Secondo quanto riportato oltre all’obbligo di quarantena domiciliare di 14 giorni per chi rientra da fuori regione per soggiornare in Puglia, c’è l’ok alla manutenzione delle seconde case di proprietà. La vera novità, però, è che si partirà già da domani 29 aprile con il via libera alla ristorazione da asporto con divieto di consumazione all’interno e all’esterno dei locali. Nell’ordinanza è inserita anche la possibilità di prenotare la tolettatura per i propri animali di compagnia previo appuntamento. Ok a pesca amatoriale, attività di manutenzione e riparazione imbarcazioni da diporto. È ammesso lo spostamento all’interno del proprio comune o verso altro comune per lo svolgimento della pesca, esclusivamente nel rispetto di quanto previsto dal decreto del presidente del Consiglio dei ministri e di tutte le norme di sicurezza relative al contenimento del contagio da COVID-19, alle seguenti condizioni: limitatamente alla pesca sia da terra sia in acque interne sia in mare; svolta da persona abilitata all’esercizio della pesca sportiva e ricreativa; con non più di due persone per imbarcazione, delle quali almeno una abilitata, nel caso di pesca in acque interne o in mare; nel rispetto della normativa vigente in merito all’esercizio della pesca sportiva e ricreativa.

Soprattutto da domani sarà possibile accedere ai cimiteri. Prorogate invece le ordinanze n.207 (stabilimenti balneari), 209 (attività agricole amatoriali), 212 (strutture ricettive all’aperto).

Dal 4 maggio e sino al 17 maggio, invece, «è consentito lo spostamento individuale all’interno del territorio regionale per raggiungere le abitazioni diverse da quella principale, comprese le seconde case per vacanza, per lo svolgimento delle attività di manutenzione e riparazione necessarie per la tutela delle condizioni di sicurezza e conservazione dei beni».

Il provvedimento è stato prima condiviso in una lunga riunione questa mattina convocata dal governatore Emiliano con il comitato dei sindaci Anci Puglia, alla presenza del prof. Pier Luigi Lopalco, responsabile del coordinamento epidemiologico della Regione. La prima novità riguarda l’obbligo di quarantena a partire dal 4 maggio per chi rientra per soggiornavi in Puglia da fuori regione, possibilità prevista dal nuovo Dpcm che “in ogni caso” consente “il rientro presso il proprio domicilio, abitazione o residenza”.

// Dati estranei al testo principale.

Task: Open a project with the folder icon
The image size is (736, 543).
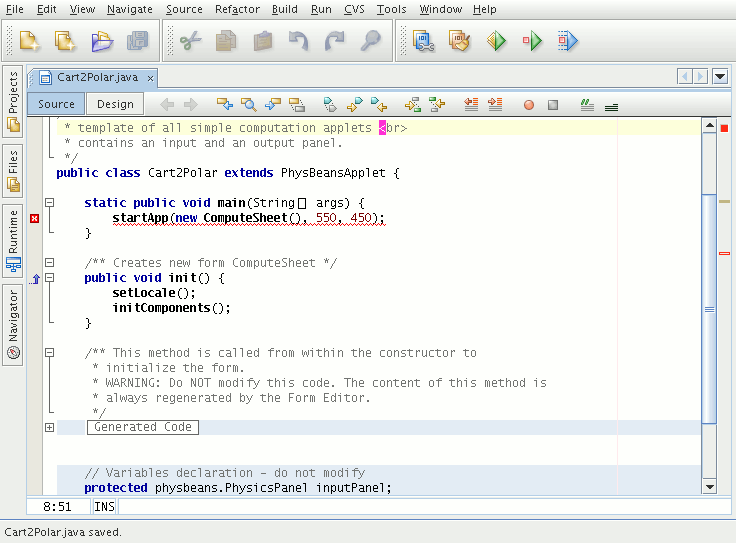Action: click(102, 42)
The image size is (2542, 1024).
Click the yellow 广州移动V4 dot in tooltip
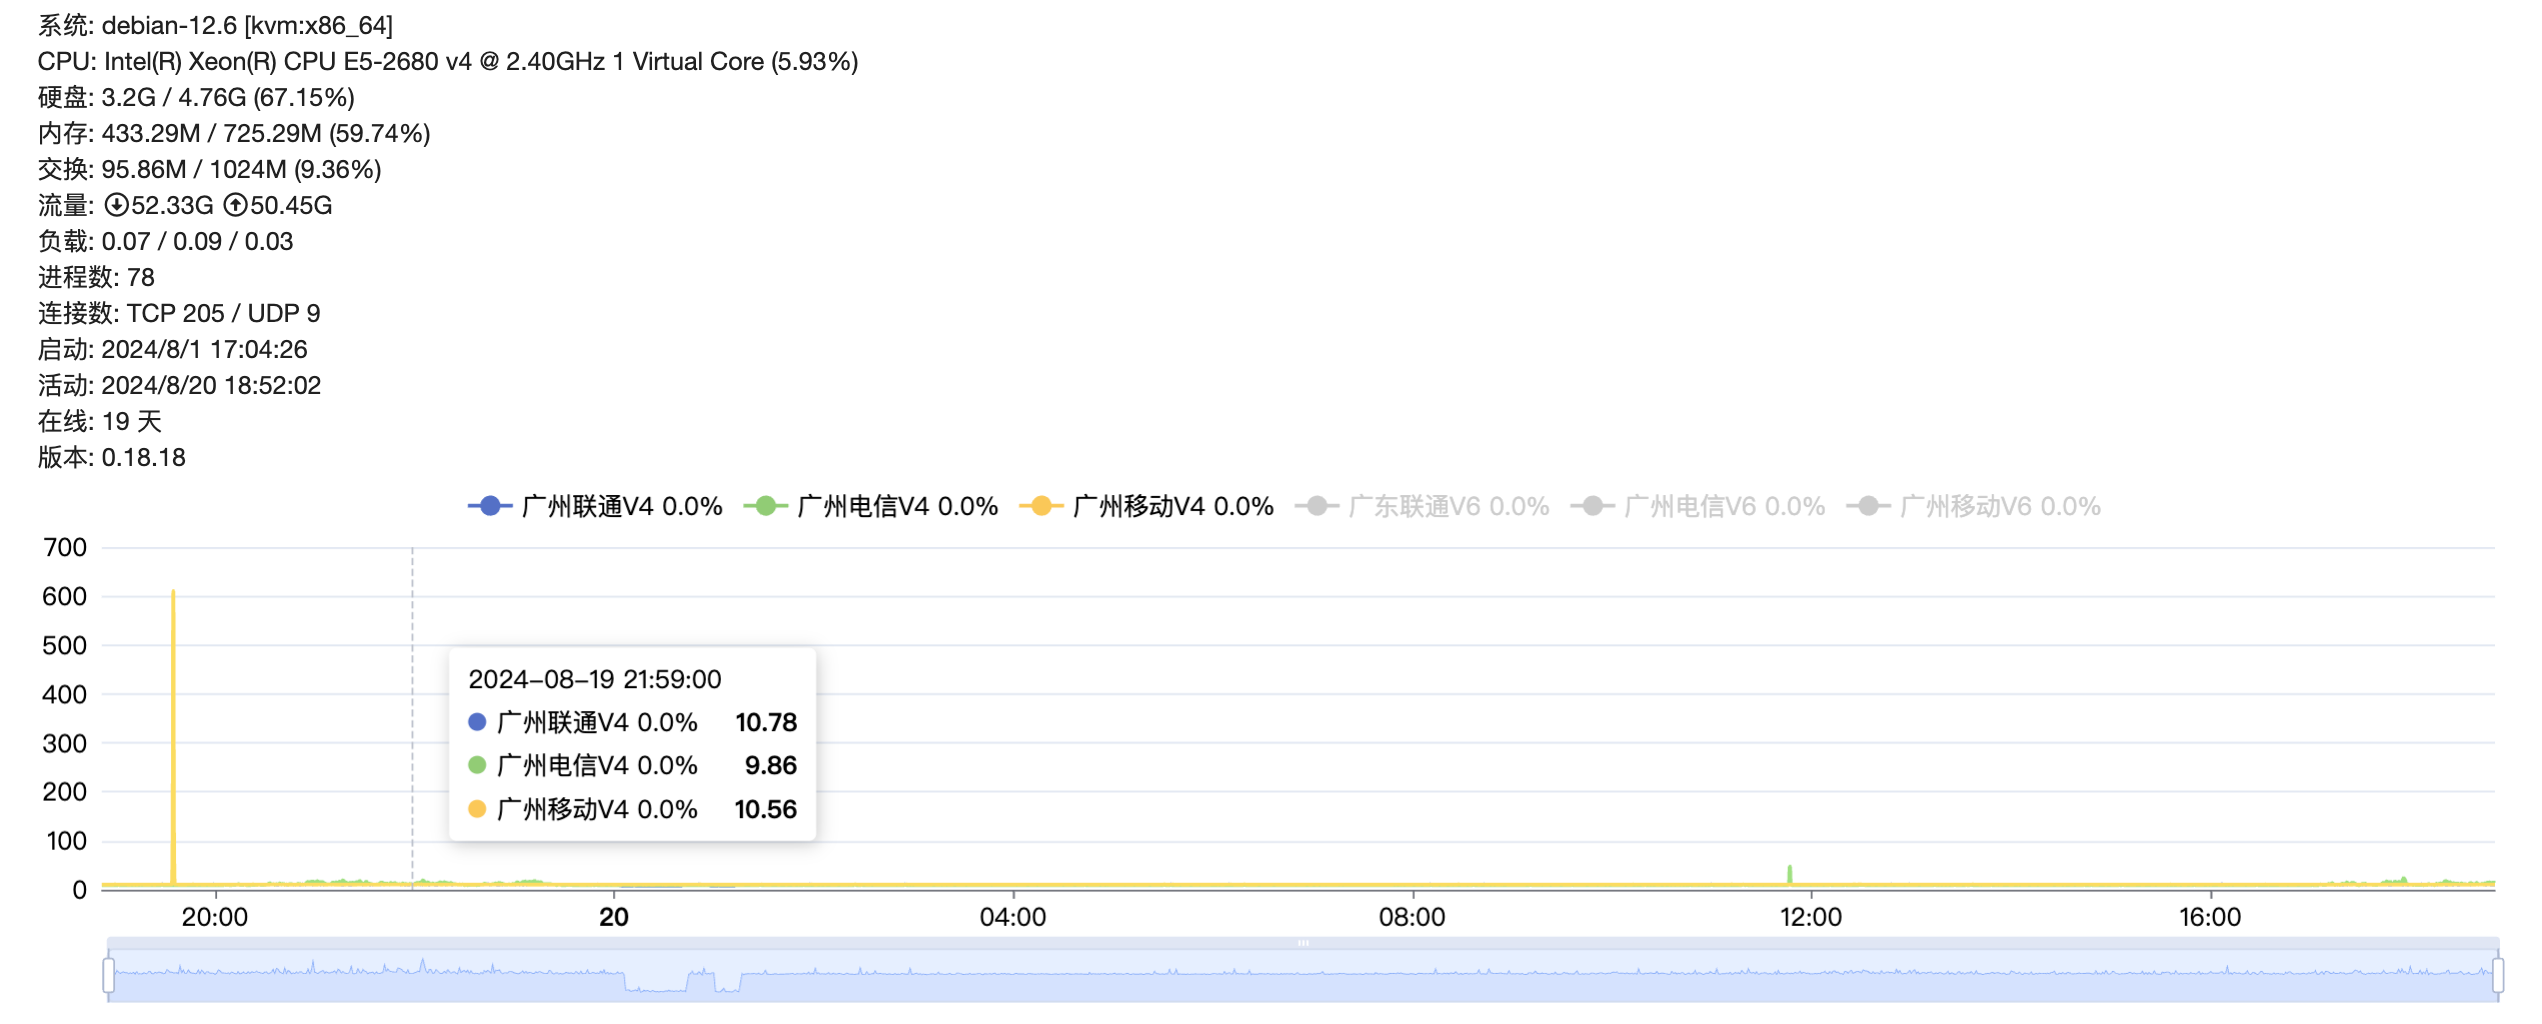pos(477,809)
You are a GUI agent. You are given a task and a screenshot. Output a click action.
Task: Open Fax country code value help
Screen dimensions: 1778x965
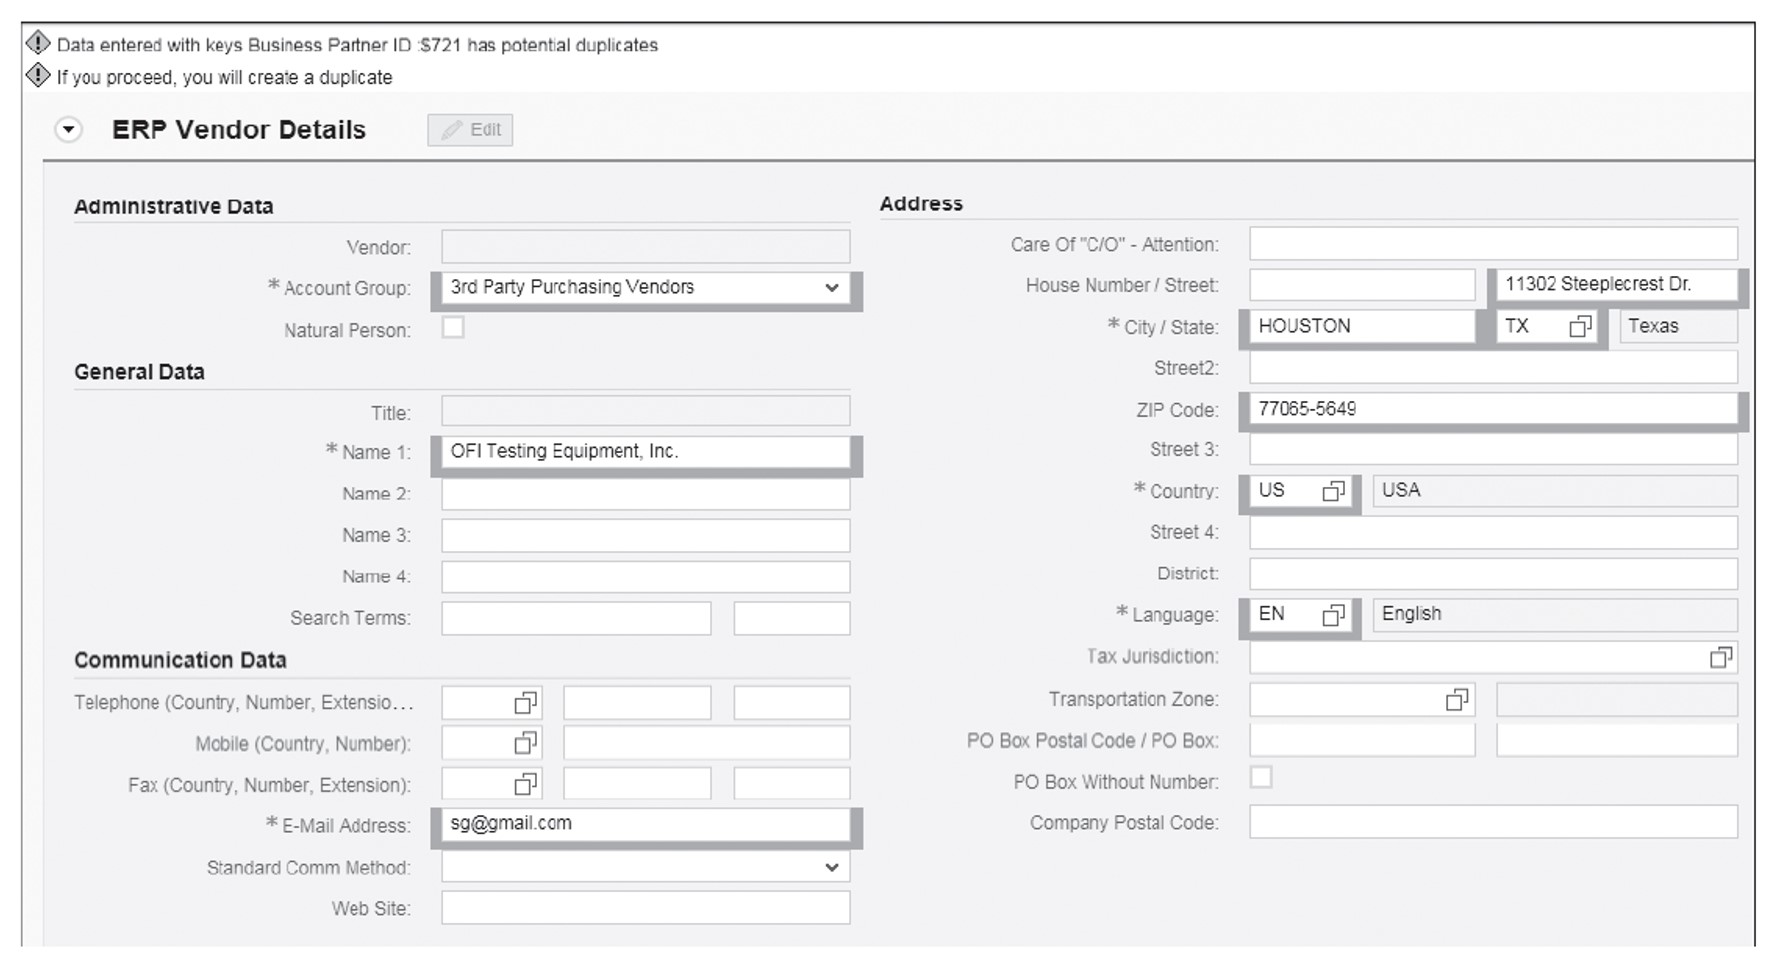(524, 784)
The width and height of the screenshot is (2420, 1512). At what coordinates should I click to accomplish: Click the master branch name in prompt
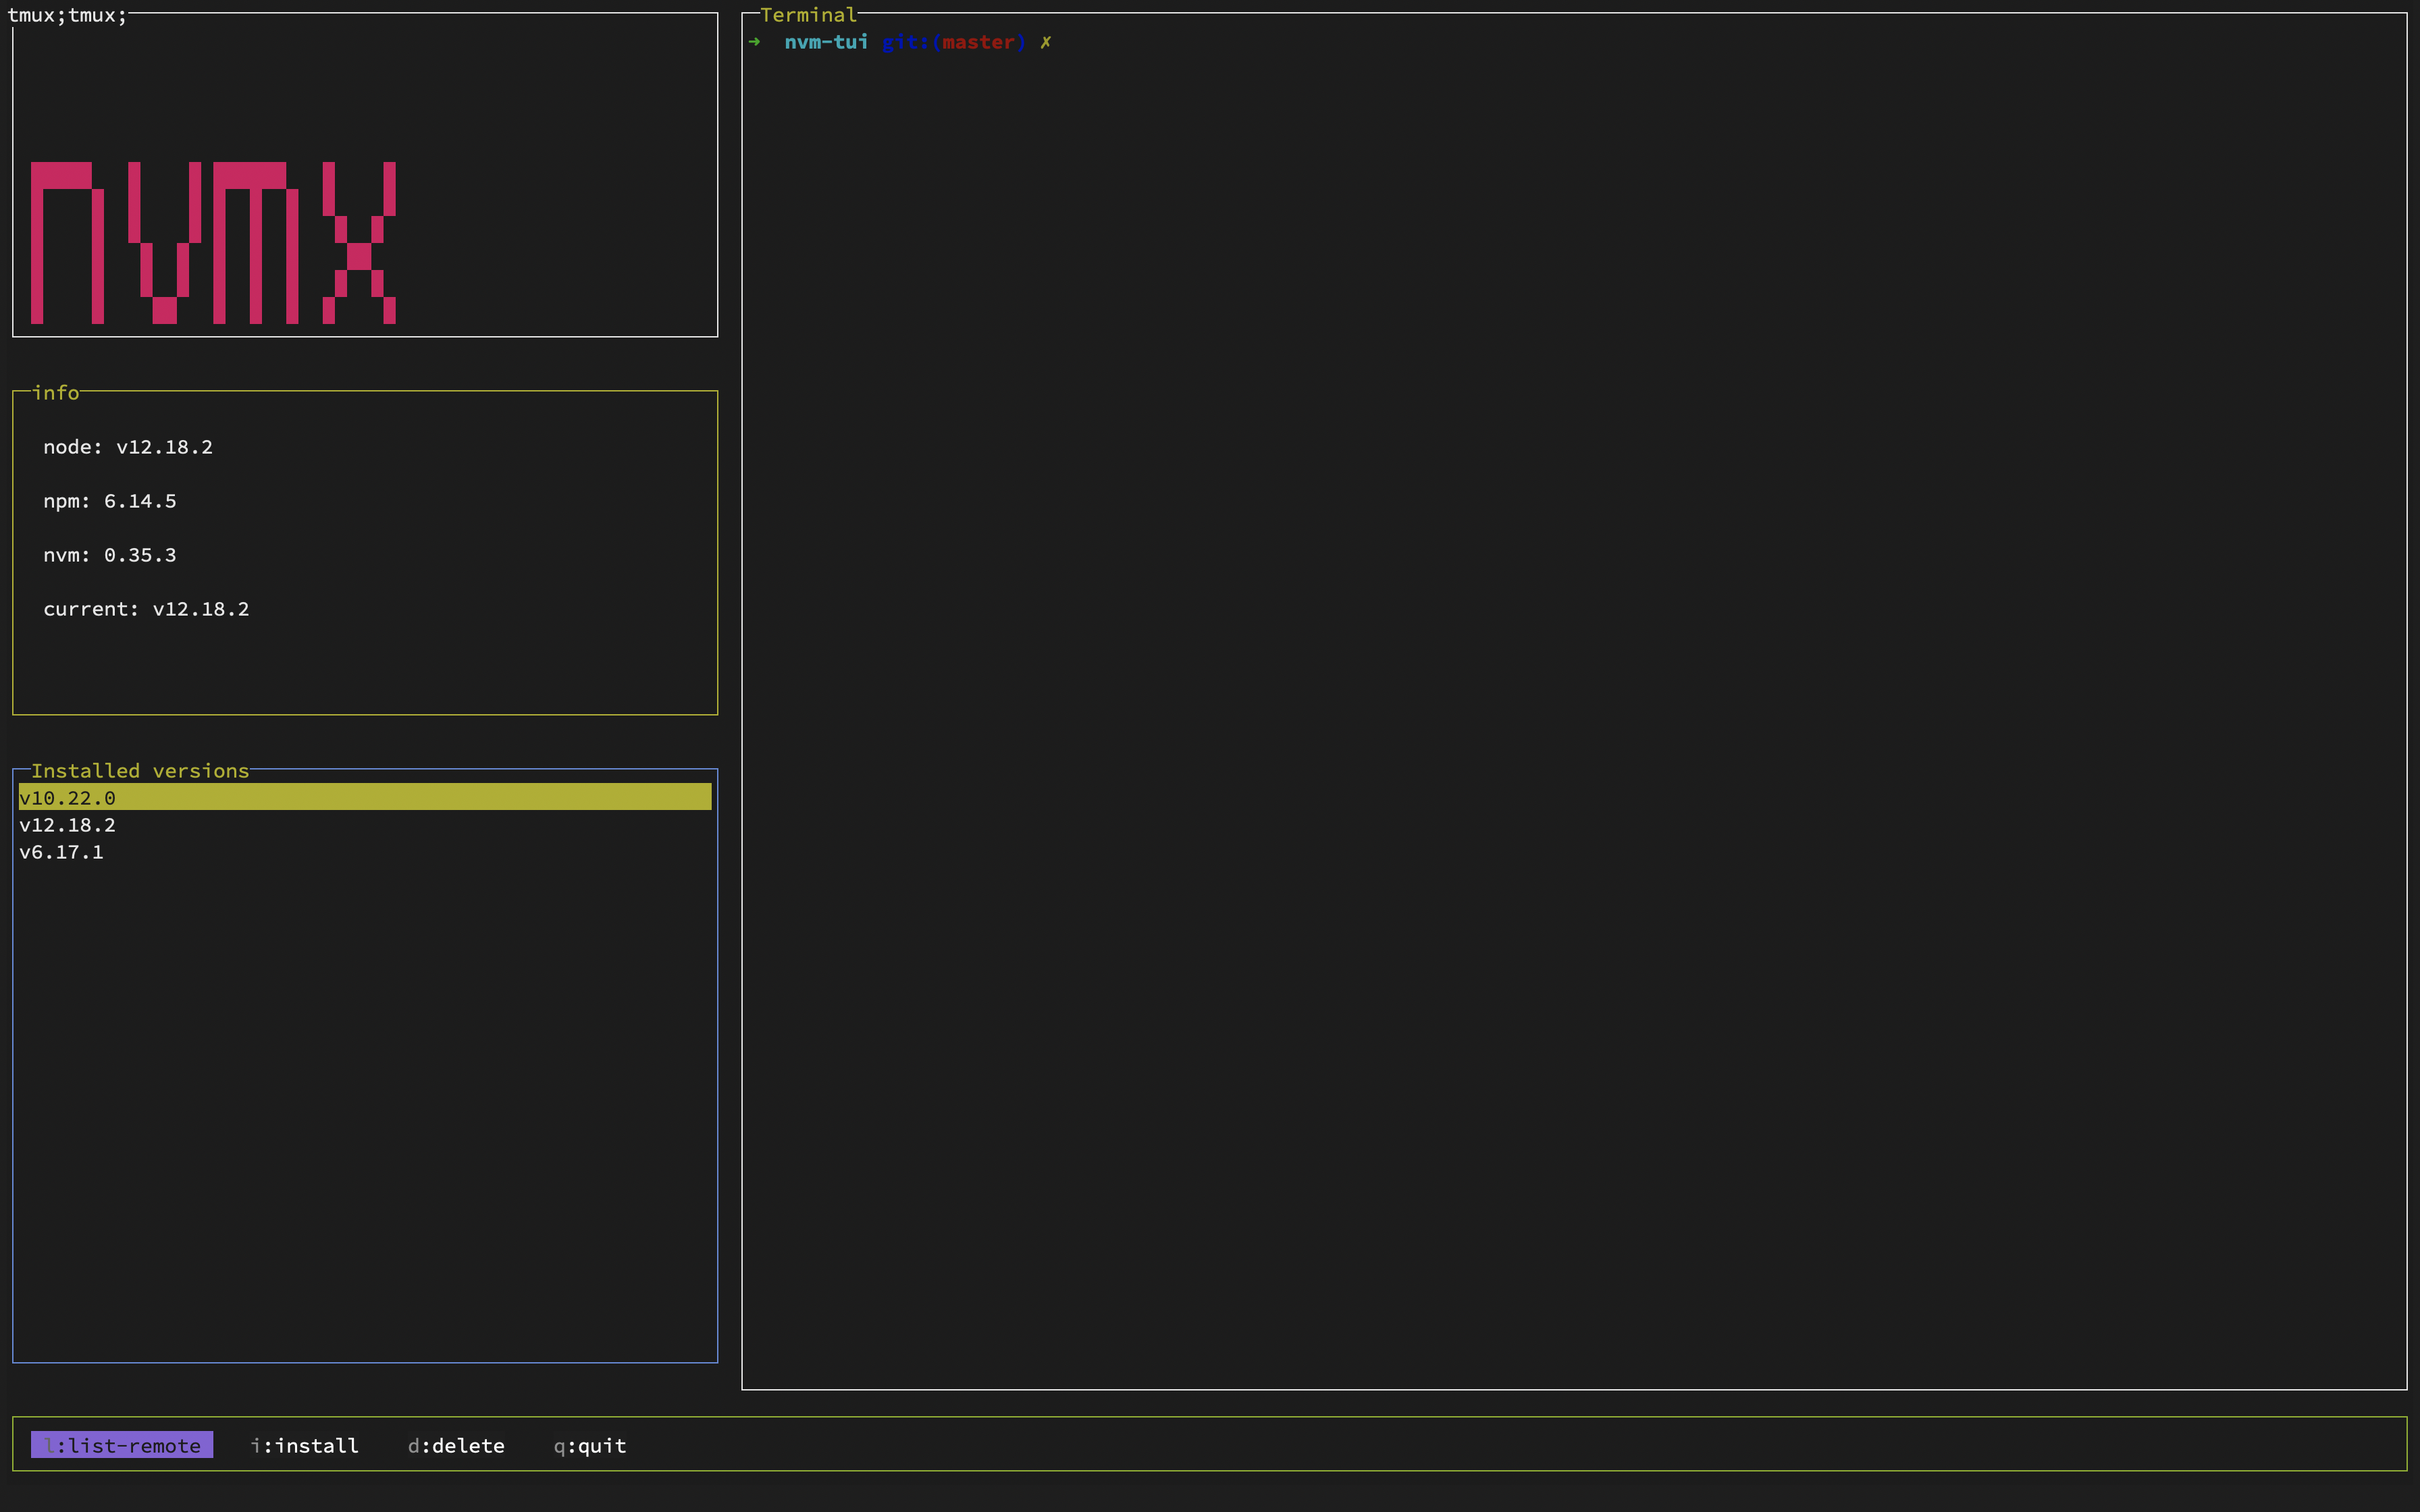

LE PAROLE DI EMILIANO – “Questa misura di prevenzione – spiega Emiliano – l’abbiamo introdotta per la prima volta in Puglia con un’ordinanza che ha fatto scuola, emanata l’8 marzo alle 2.31 di notte, per contenere i rischi dell’improvviso esodo dal Nord Italia di migliaia di persone. La nostra ordinanza è intervenuta prima del lockdown nazionale ed è stata la chiave per evitare il diffondersi dell’epidemia in Puglia. Senza di essa avremmo scritto una storia diversa. Sono tantissimi i pugliesi che invece hanno accolto il nostro appello a non rientrare in Puglia per limitare i rischi, e che dal 4 maggio invece potranno tornare. Per questa ragione a tutela della salute pubblica chi rientra da fuori regione per soggiornarvi dovrà segnalare il proprio arrivo sul modulo online o al proprio medico di famiglia, e osservare 14 giorni di isolamento a casa. È un sacrificio necessario per contenere al massimo i rischi ed evitare di vanificare il lavoro di questi due mesi”.